Quit teasing Out with it. Sounds like fun with lots of real hackability and responsibility built in. Would love to hear more of what you can share.

You mention a SQL db - have you guys put something together of your own or are you using a pre-rolled db?




We tried FP but it didn't take with the more average dev in our number.

It is fun, can be a lot of pressure, and the sheer quantity of issues and the speed with which they must be dispatched means I always have to learn and I often screw up analysis. Humility and the ability to prod people who know stuff and grok what they say quickly is essential.

We use a major DB (not Oracle). Again, think unfashionable, think speedy.

Sorry, don't mean to tease - I just don't want people to be able to track me down.


Well, I can't imagine SQL Server handling your requirements, and I find it unlikely a mission critical system like this will use MySQL or Postgres (primarily because Enterprises like to pay a lot for that 'security' of support), so I'd shoot for Sybase if its not Oracle?

The reason I ask is because I am a pretty highly skilled Oracle guy, and some of the numbers I have seen around financial systems just seem so fast and big volume transactions per second. Maybe I could get Oracle to do them, but then the zero downtime scares me somewhat as until very recently, keeping Oracle up all the time, even through application upgrades is fairly tricky!
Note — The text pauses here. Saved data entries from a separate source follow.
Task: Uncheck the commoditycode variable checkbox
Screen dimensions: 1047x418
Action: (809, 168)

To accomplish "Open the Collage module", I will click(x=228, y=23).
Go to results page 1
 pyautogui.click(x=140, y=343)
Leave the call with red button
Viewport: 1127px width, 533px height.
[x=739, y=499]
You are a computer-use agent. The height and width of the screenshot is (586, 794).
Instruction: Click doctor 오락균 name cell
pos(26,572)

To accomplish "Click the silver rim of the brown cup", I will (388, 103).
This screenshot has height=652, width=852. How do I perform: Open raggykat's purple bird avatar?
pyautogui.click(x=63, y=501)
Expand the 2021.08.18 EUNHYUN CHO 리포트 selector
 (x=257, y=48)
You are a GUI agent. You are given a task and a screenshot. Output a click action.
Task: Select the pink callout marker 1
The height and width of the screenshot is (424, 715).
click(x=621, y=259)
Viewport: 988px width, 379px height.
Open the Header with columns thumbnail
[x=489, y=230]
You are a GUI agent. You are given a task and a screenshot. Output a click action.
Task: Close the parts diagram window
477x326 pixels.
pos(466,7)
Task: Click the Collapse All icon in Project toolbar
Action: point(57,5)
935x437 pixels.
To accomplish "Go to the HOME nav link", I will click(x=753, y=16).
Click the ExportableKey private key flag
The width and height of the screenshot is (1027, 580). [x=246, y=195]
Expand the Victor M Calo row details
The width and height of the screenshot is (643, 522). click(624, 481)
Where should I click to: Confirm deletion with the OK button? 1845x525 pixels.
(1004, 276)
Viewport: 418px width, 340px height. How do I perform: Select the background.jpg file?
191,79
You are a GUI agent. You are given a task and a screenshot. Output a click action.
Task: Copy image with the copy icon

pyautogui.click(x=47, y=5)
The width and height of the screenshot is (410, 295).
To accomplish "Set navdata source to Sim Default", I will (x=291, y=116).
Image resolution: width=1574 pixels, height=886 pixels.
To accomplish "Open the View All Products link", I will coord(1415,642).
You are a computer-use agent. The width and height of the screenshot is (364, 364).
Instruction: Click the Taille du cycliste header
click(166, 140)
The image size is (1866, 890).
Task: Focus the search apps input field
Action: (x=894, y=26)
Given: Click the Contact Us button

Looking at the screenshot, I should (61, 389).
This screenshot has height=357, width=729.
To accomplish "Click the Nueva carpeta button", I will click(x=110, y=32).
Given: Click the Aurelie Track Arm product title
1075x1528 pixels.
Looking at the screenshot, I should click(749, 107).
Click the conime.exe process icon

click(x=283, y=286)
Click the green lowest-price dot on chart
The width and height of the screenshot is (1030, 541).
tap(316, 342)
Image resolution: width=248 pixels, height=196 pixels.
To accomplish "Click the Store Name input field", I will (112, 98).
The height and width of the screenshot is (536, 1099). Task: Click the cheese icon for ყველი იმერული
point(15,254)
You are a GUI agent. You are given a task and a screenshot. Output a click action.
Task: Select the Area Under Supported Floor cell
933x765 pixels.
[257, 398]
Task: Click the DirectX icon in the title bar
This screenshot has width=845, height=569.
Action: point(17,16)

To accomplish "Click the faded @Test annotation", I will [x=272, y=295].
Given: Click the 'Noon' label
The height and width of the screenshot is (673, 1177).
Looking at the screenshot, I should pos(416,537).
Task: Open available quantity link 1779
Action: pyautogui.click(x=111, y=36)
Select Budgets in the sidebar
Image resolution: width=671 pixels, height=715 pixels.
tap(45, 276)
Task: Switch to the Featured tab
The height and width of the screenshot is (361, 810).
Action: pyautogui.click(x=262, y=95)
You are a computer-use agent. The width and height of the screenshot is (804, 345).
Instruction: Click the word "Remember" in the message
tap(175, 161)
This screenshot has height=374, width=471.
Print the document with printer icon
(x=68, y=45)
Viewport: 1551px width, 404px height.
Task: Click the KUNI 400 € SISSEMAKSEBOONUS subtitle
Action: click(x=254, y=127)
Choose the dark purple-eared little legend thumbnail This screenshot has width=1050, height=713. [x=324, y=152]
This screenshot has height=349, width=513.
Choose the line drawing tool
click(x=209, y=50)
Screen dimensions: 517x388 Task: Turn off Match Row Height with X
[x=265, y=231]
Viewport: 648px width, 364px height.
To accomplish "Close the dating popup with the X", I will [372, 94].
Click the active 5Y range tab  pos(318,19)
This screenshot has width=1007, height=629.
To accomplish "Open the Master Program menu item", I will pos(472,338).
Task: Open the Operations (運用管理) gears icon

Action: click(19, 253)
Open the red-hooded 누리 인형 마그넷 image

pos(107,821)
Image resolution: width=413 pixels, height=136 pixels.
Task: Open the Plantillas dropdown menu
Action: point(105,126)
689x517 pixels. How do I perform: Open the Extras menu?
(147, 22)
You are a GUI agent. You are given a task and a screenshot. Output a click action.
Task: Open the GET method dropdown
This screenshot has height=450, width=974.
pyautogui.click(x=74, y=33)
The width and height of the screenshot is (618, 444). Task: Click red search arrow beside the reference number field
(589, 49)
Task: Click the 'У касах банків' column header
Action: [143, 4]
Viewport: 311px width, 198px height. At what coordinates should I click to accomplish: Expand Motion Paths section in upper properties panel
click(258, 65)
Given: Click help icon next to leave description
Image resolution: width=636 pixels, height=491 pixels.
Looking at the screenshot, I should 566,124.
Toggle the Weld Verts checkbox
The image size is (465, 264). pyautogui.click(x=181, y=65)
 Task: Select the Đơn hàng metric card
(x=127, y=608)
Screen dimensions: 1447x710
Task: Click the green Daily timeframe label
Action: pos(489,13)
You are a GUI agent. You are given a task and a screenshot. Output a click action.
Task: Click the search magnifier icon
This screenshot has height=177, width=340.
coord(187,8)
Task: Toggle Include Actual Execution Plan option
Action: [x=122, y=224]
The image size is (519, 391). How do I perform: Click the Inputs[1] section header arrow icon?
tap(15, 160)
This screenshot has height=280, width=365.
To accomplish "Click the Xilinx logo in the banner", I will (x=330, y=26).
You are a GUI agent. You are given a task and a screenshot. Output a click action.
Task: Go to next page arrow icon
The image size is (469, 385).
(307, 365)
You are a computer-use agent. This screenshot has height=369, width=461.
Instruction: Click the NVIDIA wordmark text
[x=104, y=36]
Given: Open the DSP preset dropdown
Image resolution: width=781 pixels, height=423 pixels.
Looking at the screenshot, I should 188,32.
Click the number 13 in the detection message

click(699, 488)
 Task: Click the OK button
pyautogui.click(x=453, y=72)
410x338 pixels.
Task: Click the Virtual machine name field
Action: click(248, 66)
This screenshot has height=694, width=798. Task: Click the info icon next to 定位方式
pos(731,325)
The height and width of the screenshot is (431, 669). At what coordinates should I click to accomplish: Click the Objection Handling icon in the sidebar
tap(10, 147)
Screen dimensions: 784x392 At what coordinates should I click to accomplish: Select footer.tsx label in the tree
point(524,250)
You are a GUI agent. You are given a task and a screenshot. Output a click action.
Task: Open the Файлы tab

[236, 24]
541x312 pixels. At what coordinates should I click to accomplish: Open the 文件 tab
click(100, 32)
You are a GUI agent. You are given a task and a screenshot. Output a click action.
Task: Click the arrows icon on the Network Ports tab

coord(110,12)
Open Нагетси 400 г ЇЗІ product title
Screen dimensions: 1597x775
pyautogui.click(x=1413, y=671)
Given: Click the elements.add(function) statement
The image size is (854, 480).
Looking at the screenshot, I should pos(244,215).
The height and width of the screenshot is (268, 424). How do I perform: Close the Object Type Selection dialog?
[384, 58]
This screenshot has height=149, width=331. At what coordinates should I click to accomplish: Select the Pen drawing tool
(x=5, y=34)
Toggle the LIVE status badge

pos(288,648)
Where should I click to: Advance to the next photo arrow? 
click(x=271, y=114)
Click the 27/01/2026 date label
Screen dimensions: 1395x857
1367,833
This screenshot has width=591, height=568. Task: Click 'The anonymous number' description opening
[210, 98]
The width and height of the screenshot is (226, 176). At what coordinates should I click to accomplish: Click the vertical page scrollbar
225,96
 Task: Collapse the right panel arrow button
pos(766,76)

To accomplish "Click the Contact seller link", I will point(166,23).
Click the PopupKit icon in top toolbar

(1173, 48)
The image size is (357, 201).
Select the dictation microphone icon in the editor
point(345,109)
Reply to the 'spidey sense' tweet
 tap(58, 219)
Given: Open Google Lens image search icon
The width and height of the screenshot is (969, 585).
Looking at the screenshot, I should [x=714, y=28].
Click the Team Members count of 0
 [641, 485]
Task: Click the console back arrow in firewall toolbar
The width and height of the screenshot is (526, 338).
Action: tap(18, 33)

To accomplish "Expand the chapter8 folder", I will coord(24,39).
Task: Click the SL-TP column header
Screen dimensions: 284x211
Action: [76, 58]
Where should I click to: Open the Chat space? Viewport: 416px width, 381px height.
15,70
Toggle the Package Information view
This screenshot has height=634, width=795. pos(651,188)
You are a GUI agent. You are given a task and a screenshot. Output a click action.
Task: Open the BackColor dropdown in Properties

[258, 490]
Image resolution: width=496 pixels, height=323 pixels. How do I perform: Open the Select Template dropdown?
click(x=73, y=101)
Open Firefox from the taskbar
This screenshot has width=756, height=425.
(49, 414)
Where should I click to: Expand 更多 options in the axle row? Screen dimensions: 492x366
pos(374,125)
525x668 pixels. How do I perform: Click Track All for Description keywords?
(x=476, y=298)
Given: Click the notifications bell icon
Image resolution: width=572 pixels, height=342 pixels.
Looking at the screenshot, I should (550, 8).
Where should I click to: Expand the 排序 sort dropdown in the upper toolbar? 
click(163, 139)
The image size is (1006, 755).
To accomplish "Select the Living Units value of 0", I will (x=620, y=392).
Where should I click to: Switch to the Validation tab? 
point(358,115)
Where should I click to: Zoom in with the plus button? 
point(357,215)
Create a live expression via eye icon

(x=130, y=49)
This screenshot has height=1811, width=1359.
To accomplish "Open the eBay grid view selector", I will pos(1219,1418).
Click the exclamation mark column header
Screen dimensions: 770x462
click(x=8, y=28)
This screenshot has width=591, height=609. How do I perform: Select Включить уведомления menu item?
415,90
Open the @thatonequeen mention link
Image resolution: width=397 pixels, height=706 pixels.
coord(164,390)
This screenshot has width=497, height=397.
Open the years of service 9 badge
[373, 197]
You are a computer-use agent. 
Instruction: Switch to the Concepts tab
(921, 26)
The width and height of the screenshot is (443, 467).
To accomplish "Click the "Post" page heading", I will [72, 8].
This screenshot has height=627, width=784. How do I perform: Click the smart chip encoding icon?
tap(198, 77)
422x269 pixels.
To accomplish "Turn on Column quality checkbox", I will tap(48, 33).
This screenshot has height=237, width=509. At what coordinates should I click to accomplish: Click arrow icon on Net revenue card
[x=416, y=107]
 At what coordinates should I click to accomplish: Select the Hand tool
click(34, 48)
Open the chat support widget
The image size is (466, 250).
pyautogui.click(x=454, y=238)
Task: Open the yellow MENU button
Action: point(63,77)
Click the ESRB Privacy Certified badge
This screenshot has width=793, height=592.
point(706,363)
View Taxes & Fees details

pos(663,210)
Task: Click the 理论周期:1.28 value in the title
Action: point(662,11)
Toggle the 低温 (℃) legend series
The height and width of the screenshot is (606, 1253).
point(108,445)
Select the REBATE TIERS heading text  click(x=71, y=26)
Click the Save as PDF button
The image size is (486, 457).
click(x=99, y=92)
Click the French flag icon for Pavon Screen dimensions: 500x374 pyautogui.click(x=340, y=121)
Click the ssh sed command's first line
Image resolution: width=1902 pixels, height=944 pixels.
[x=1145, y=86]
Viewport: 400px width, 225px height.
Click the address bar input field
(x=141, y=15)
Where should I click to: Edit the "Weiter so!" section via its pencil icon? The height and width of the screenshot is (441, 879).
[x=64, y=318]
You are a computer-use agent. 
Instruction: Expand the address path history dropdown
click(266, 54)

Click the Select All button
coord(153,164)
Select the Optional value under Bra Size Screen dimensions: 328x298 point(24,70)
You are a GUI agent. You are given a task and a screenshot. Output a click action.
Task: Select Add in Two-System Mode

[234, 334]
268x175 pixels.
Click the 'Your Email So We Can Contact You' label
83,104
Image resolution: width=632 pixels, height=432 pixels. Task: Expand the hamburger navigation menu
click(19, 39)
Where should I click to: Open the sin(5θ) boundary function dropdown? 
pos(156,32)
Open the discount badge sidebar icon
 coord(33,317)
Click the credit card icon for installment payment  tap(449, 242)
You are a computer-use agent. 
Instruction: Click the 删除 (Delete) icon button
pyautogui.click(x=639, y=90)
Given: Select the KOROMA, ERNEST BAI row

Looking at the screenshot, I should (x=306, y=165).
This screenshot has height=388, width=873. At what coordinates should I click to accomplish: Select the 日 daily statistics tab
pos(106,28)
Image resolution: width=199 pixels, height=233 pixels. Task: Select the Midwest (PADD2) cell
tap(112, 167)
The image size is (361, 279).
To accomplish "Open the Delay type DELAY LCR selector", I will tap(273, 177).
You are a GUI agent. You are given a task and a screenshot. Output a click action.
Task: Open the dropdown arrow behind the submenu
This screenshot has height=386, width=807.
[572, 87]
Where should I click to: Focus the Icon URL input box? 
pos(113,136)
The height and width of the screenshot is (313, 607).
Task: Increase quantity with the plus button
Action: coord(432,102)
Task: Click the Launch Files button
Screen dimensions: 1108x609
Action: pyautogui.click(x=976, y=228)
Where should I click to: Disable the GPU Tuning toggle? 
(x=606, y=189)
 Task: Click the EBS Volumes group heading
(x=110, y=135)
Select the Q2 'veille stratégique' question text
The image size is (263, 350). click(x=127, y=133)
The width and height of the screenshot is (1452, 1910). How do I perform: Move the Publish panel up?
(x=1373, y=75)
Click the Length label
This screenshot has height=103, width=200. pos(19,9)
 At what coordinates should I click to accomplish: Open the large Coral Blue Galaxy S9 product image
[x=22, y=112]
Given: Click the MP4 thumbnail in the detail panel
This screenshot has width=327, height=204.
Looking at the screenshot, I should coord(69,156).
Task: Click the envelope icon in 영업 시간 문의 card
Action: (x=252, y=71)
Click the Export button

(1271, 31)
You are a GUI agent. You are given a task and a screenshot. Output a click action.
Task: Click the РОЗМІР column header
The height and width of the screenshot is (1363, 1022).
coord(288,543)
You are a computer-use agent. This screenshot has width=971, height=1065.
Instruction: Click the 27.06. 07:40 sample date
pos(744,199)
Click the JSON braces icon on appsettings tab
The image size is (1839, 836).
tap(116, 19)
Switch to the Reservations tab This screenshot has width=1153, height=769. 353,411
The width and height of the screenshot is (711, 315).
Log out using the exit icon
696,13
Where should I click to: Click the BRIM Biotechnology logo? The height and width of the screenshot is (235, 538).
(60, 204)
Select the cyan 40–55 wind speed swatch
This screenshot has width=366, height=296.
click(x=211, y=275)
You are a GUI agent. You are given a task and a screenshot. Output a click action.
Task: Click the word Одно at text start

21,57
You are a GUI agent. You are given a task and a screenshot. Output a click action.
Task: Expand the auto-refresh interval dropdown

Actually, the db we use had similar problems. Schema changes require at least _some_ downtime, if only to lock the tables. The trouble is less the number of transactions than the linkage between each transaction and other transactions' liabilities in the system. In effect, serious DB's are in effect in-memory updates (some of our bigger customers run with no logical log write to disk on commit (really!)) running on 128-core Sun boxes (principal and failover). You can get through a lot of tps and the saving on dev cost and maintenance through this monolithic simplicity is great.


If it's financial sector (and it likely is), IBM's DB2 has a large userbase.


Not fast enough (I hear).


Makes sense. Thinking about it, most of the DB2 usage I've heard of is behind ATM and core accounting systems in retail banking rather than trading applications/low-latency...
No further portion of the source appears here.